Tuesday, September 4, 2012

I think that one thing that my cancer diagnosis has taught me is that we need to be careful what we say to people and to not make assumptions just based on one's appearance.  I've had a couple of instances over the last several months that have really struck the wrong chord with me and I know that I need to just take it in stride and recognize the fact that people don't always know the whole story. Our church building is frustrating at times because sometimes it is super cold there and sometimes it seems really warm.  Twice over the last few months I have been in the church building and have commented to someone about how cold I think it is, only to have the person respond back to me that they think it is warm and that I'll understand more when I get older like them.  Well, guess what?  Even though I am/look young, I have gone through a surgically induced menopause - a total hysterectomy.  And yes I have hot flashes and did quite often until I found something that works for me to combat the menopause symptoms.  So on the one hand I'm a little irritated that people just presume that what they are going through I can't possibly be going through as well and on the other hand I'm grateful that I've found something that works for me so that I very rarely have hot flashes anymore.

Monday, September 3, 2012

I need to make a post about a side effect that I have had before I forget the details.  I've been hesitant to write about it for some reason, but several months ago I started having quite a bit of pain on the bottoms of my feet.  Usually it would only hurt when I first got up in the morning or if I had been sitting down for a long time in the same position.  At first I thought that it was just aches and pains from getting older, but when I mentioned it to my doctor the last time I saw her she said that it could be a residual effect still from the paclitaxol.  Then just the next day or so after mentioning it to my doctor, it went away and I haven't really had the pain since then.  For the longest time though I  was feeling like an old lady whenever I got up to walk anywhere and it was really annoying!!
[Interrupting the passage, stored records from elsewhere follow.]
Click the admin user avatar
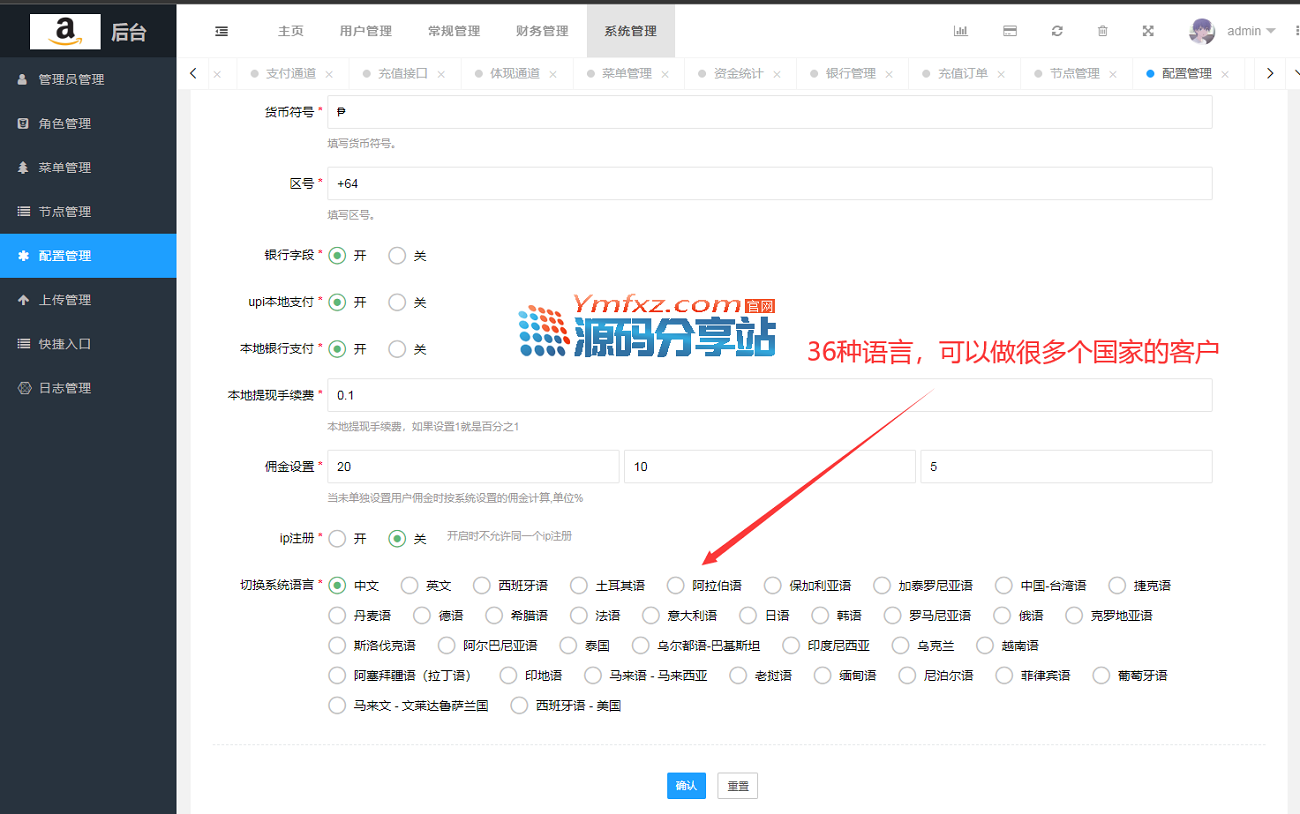This screenshot has width=1300, height=814. click(x=1201, y=31)
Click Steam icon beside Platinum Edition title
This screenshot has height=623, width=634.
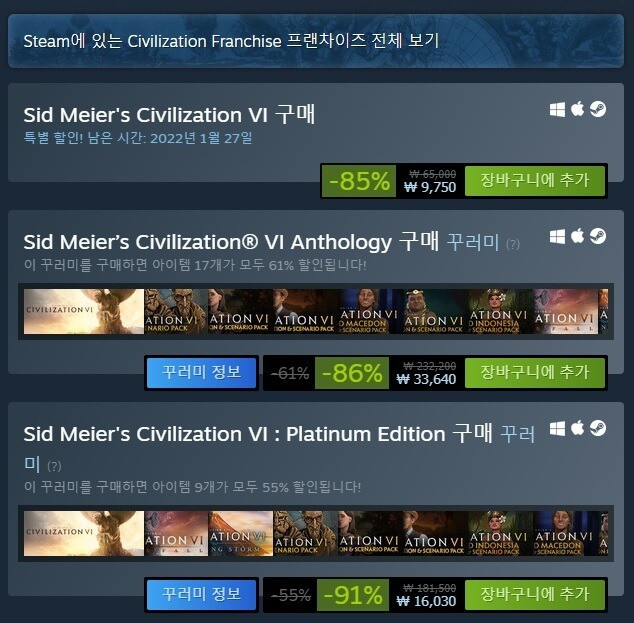click(598, 429)

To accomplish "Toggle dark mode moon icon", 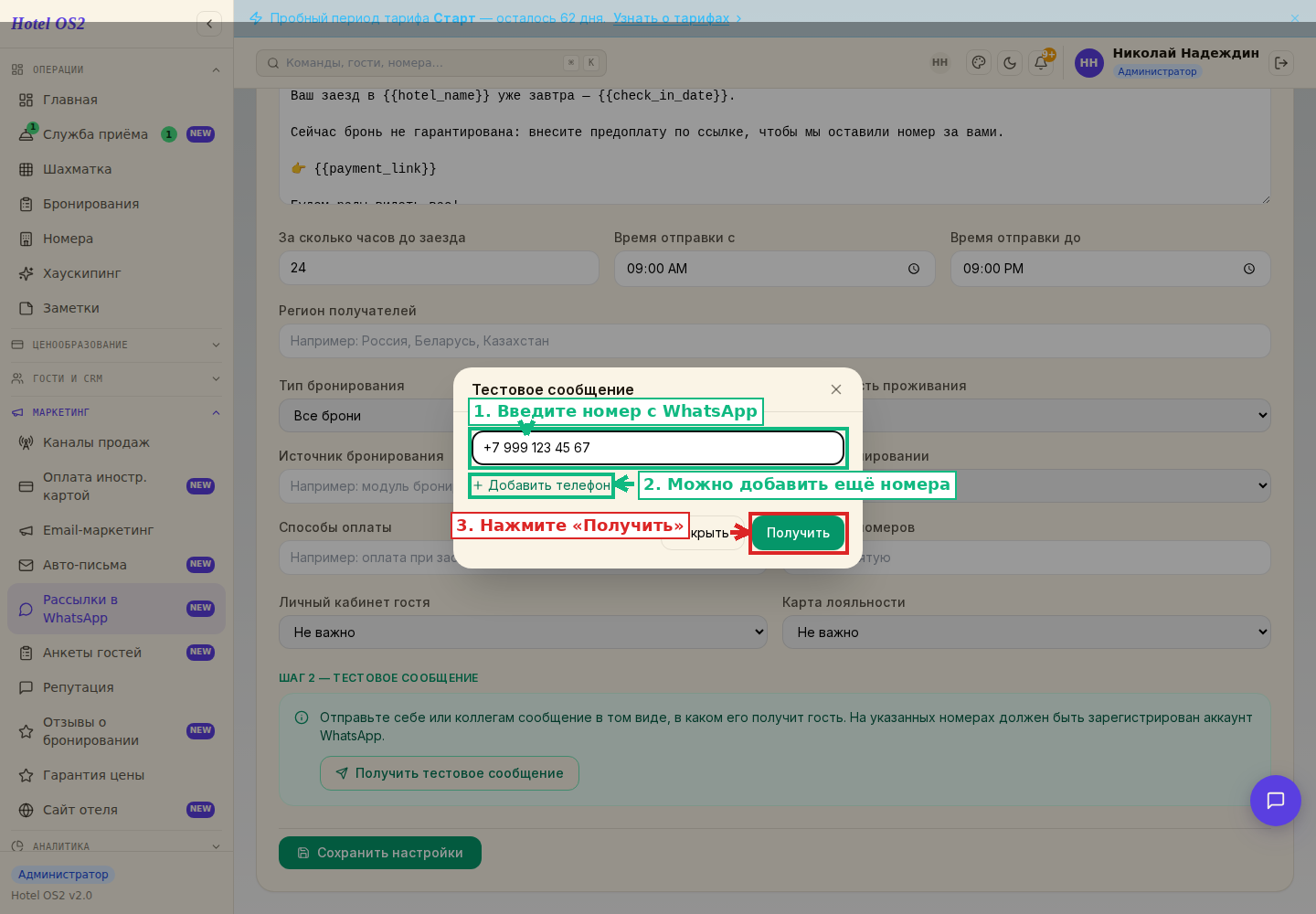I will [x=1010, y=63].
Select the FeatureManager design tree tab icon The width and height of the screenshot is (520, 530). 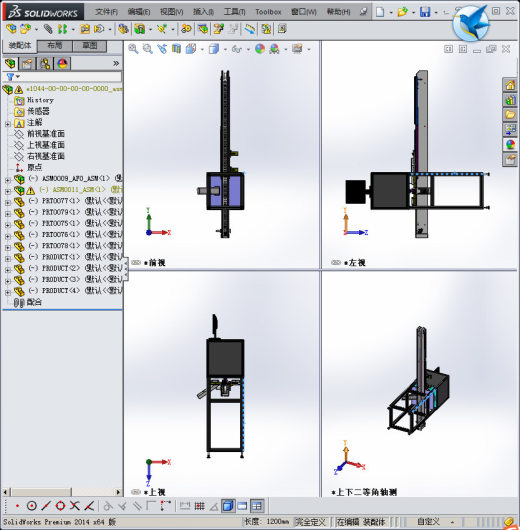click(x=10, y=63)
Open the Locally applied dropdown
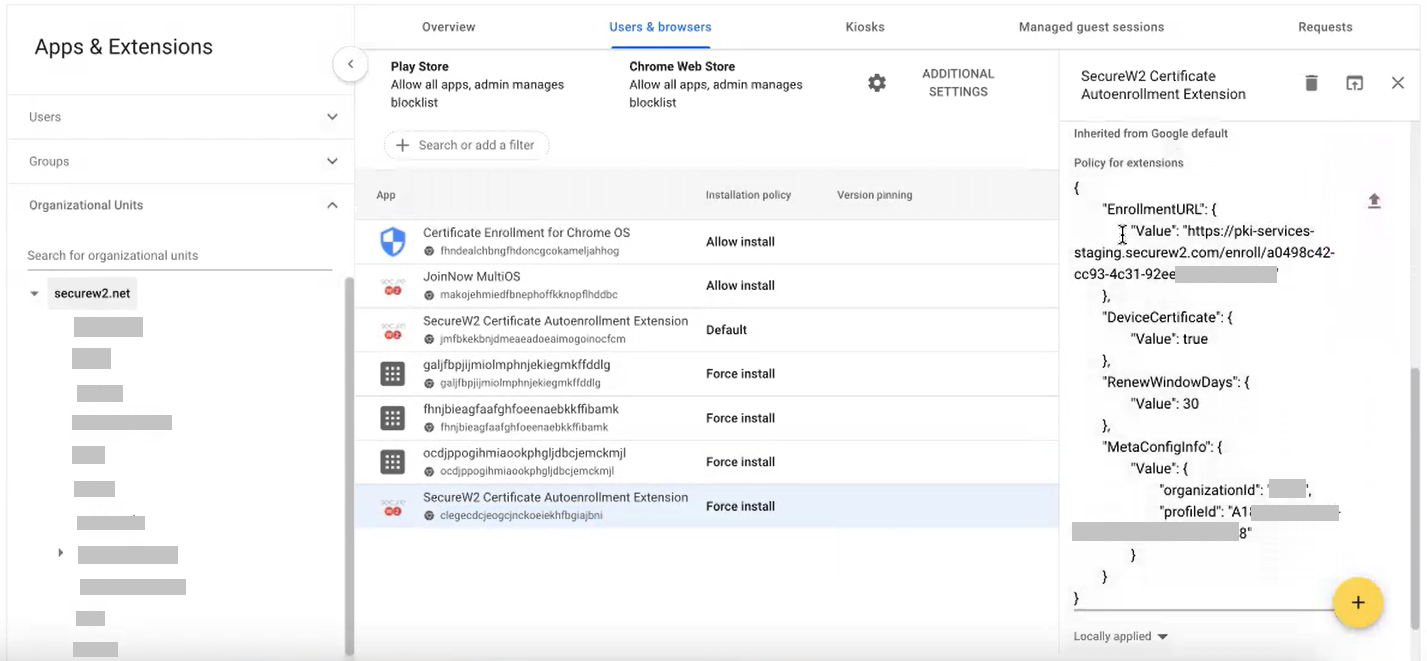The height and width of the screenshot is (661, 1427). click(1120, 637)

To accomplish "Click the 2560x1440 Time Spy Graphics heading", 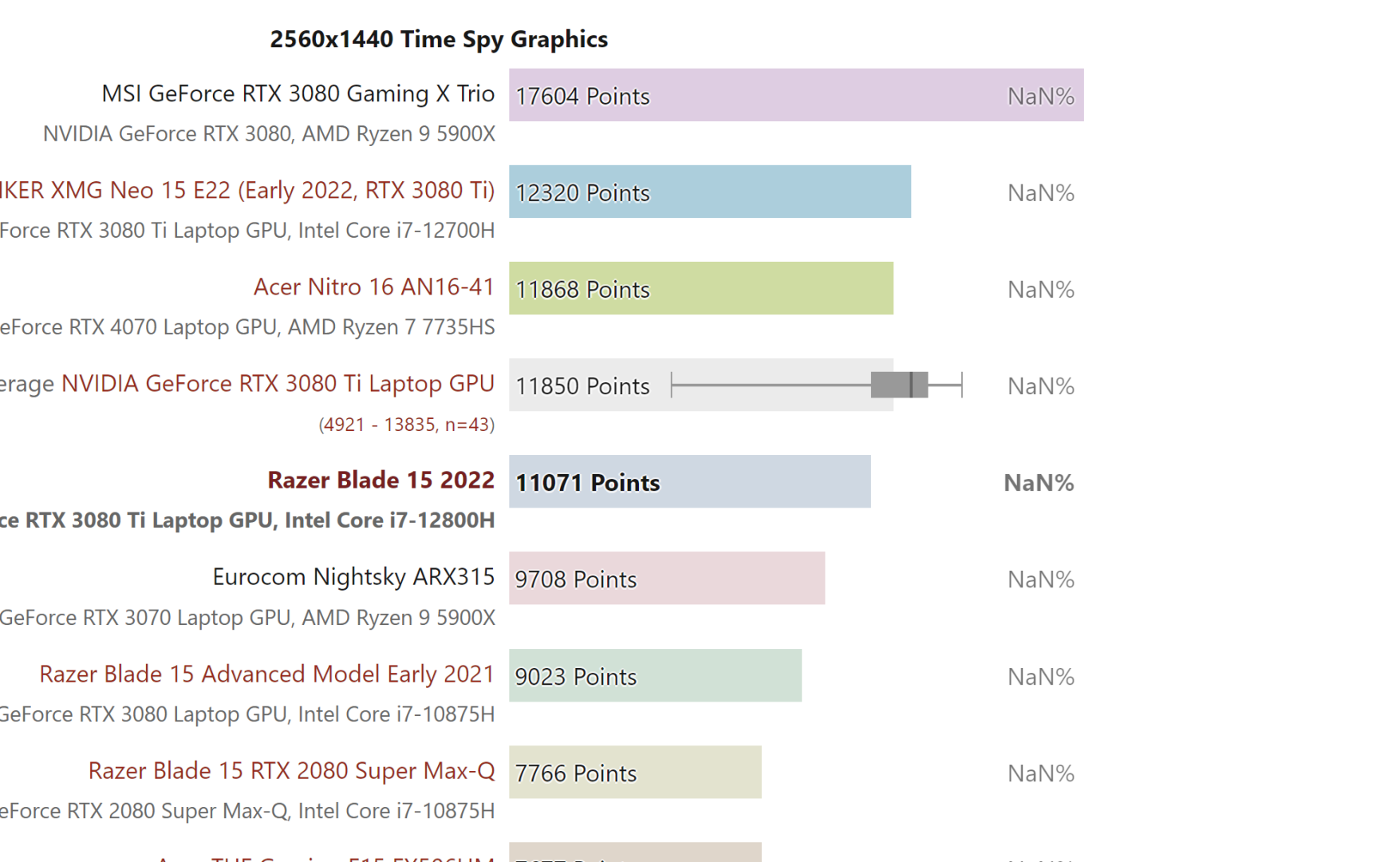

Saturday, September 1, 2012

I've had some comments made to me lately that I haven't been sure how to respond to.  I have run into several people over the last few weeks who have not recognized me at first because of my short hair.  They have then gone on to make comments about my hair and asking if I like it that length and asking when I cut it.  Sometimes I just keep my answers short so that I don't have to mention my cancer, but I have a hard time not telling the truth when I respond.  Truthfully I did not cut my hair, it fell out for the most part.  (Although I guess technically we did shave it so that we wouldn't have to find hair all over the house and my pillow.)  Yes I am fine with my hair the length that it is at right now, but I don't think that I ever would have chosen this length on my own.  Just yesterday I had to show my driver's license to someone and their first comment when they saw it was, "Oh you had such pretty, long hair in your picture!"  I just said, "Thanks" and left it at that.

A couple of weeks ago our family attended a picnic put on by our orthodontist.  The manager for his office was there and her son and M&M were on a soccer team together a few seasons ago and they are also in our LDS Stake.  She hasn't seen me since my diagnosis and she made some comments about my hair and was asking when I cut it.  I decided that I didn't mind telling her (since no one in that office has known up to this point) so I mentioned that I was diagnosed with ovarian cancer last October and she was completely blown away.  She wasn't sure how to respond and felt embarassed for asking the questions that she had asked (even though at this point there is really no way for people to know by looking at me that I have had cancer).  I kept telling her that she was fine and that I would not have shared with her if I didn't want her to know.  We then got on a discussion about how I found it and what treatments I am going through.  It was a little awkward at first, but I am slowly getting better at talking about the cancer.  I still get a little emotional, but after the first little bit I am composed enough to be able to talk about it reasonably well.